More states should look to set up dedicated agencies to mitigate the “growing dangers” of cyber threats, he said, and more should be done by governments to ensure that individual agencies “talk to one another” about cyber crime issues, including cyber warfare and cyber terrorism.
Datuk Amin praised Singapore, South Korea, Abu Dhabi and the United Kingdom for recently taking action to secure their cyber defences.
IMPACT was formed less than a year ago, and now counts 191 countries as member states, as well as partners in academia and the vendor community. The organisation also serves as the United Nations global cyber security unit.
Datuk Amin said that while it was not yet in IMPACT’s charter to solve disputes between countries engaged in cyber warfare, he did not discount the possibility of being “an arbiter” during cyber conflicts in the future.
“We are not in the business of attributing blame. We’re about solving immediate crises and helping governments in need,” he explained.
When asked how internal conflicts between IMPACT member countries would be resolved, Datuk Amin said that they would “have to learn to live with one another.”
He added that while member countries were encouraged to share information on how to tackle cyber threats, they were under no obligation to “share everything – this is unrealistic.”
Eugene Kaspersky, the CEO and Founder of Kaspersky Lab, a information security firm and a member of IMPACT’s International Advisory Board, echoed Amin’s views, saying that the distributed denial-of-service attacks on Estonia, Russia, the CIA and the Marshall Islands in recent years were “just the beginning” of the era of cyber warfare.
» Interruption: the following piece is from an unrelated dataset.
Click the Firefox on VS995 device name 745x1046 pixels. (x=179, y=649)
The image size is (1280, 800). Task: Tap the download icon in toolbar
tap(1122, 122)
“A new age of cyber terrorism is a very real possibility,” said Kaspersky, who suggested that an internet police force be set up to counter it. He also suggested that, now that there are one billion citizens online, why not establish an internet government to which netizens pay taxes to help fund cyber security measures.
Kaspersky added that the evolution of computing systems has made it easy for cyber criminals to operate. “Most of the world’s operating systems and devices are flexible but insecure,” he said. “It is the customers who determine the nature of an operating system, and they have chosen flexibility over security,” he said. “This makes it very easy for cyber criminals.
He also warned of the security risks posed by the rise of the smart phone, for which effective security systems have yet to be developed. “Ten years from now mobile security will be as big an issue as PC security,” he said.